O ministro relator, Luiz Fux, comentou no início que o tribunal precisa estudar de forma ampla a questão das apostas e como elas afetam as pessoas, chamando essa atividade de prejudicial.
O procurador-geral da República, Paulo Gonet, defendeu que a lei antiga que proíbe jogos de azar e loterias ilegais deve ser mantida. Ele destacou que essa proibição protege não só o dinheiro dos apostadores, mas também a saúde mental deles e de suas famílias, já que o vício em jogos pode causar sérios problemas psiquiátricos.
O caso trazido ao STF envolve um morador do Rio Grande do Sul que foi absolvido da acusação de exploração de jogo de azar por decisão local, que considerou a lei antiga desatualizada. O Ministério Público recorreu dessa decisão.
O Supremo decidiu que sua decisão terá efeito geral, ou seja, deve ser seguida por outros tribunais, afetando milhares de processos similares.
A procuradora do Ministério Público do Rio Grande do Sul, Flávia Mallmann, ressaltou que classificar jogos de azar como crime ajuda a proteger a ordem, a segurança pública, a saúde e a dignidade das pessoas.
Ela explicou que a Lei das Apostas estabeleceu regras mais rígidas para fiscalizar essas práticas, reconhecendo os riscos para as famílias e para a saúde mental dos jogadores.

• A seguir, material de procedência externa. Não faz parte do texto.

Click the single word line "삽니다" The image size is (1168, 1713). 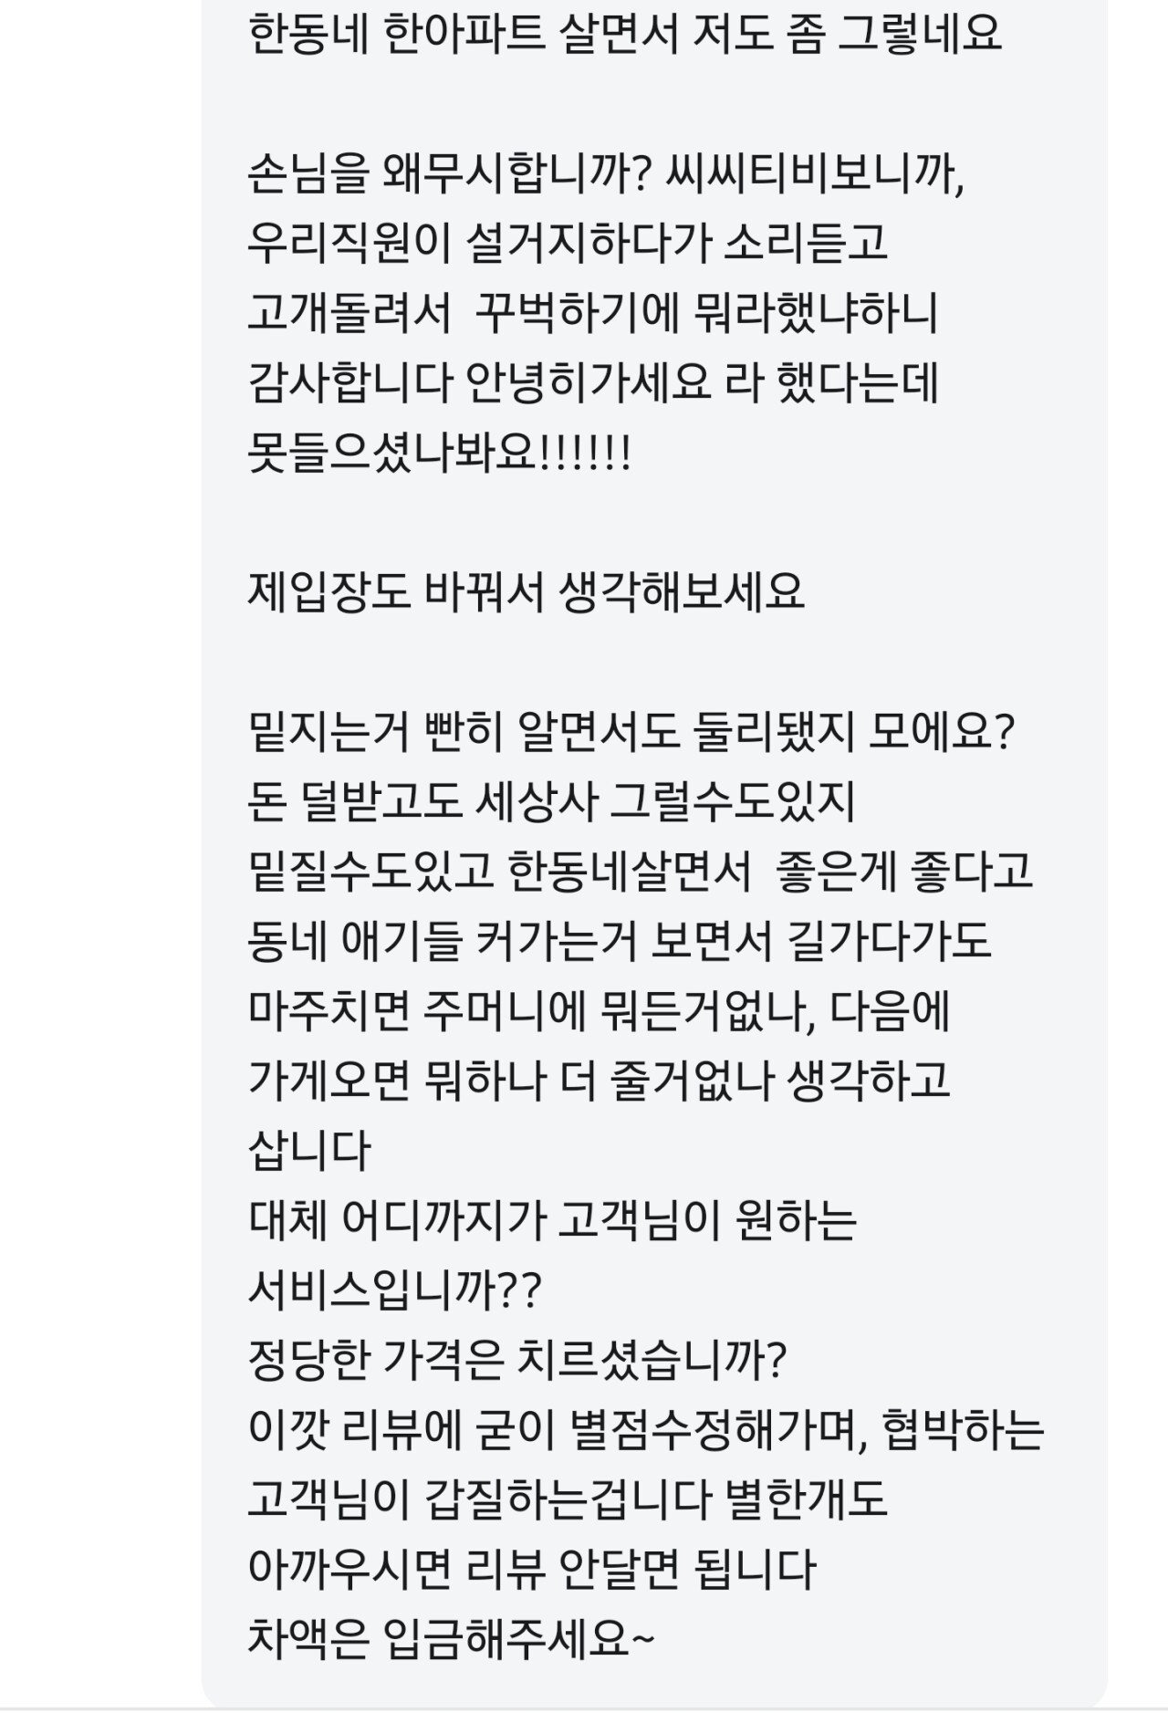(x=309, y=1151)
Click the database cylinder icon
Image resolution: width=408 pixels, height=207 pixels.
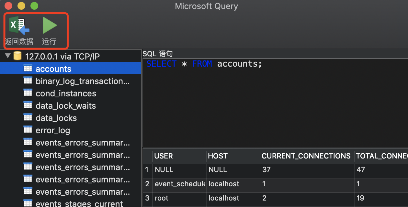[17, 56]
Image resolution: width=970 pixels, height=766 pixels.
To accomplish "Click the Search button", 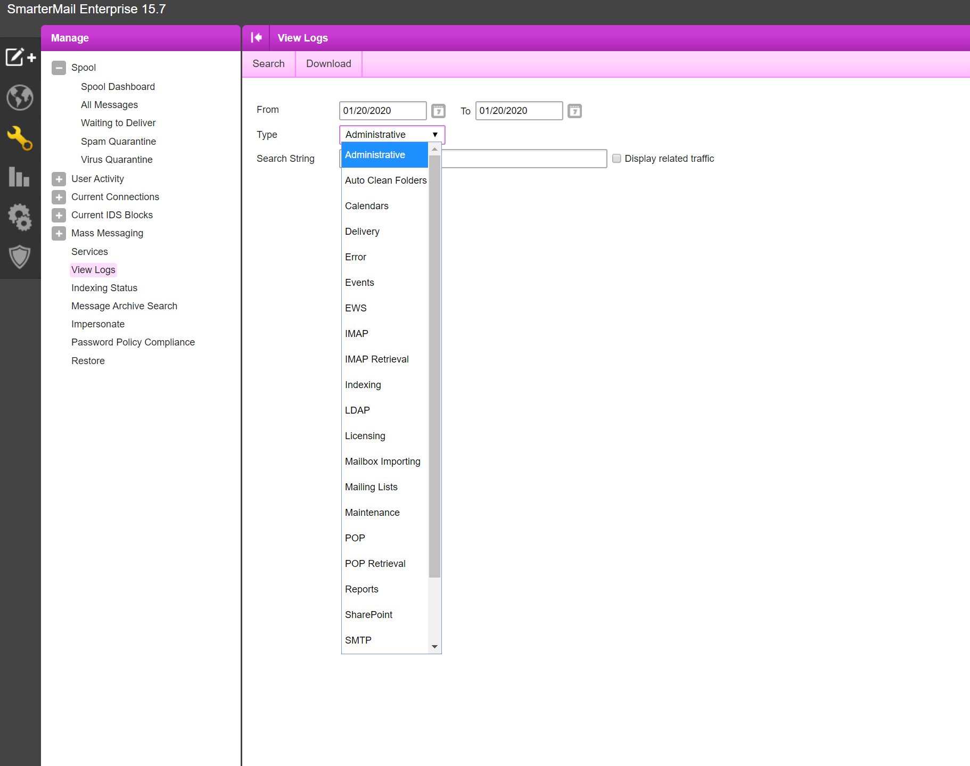I will coord(268,64).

Por outro lado, o advogado Laerte Gschwenter, que defende o acusado, argumenta que proibir os jogos não resolveu o problema, apenas tornou essas atividades clandestinas, favorecendo crime organizado.
Fux indicou que seu voto será detalhado, podendo estender o julgamento para o dia seguinte. Após sua fala, os demais ministros do Supremo deverão votar.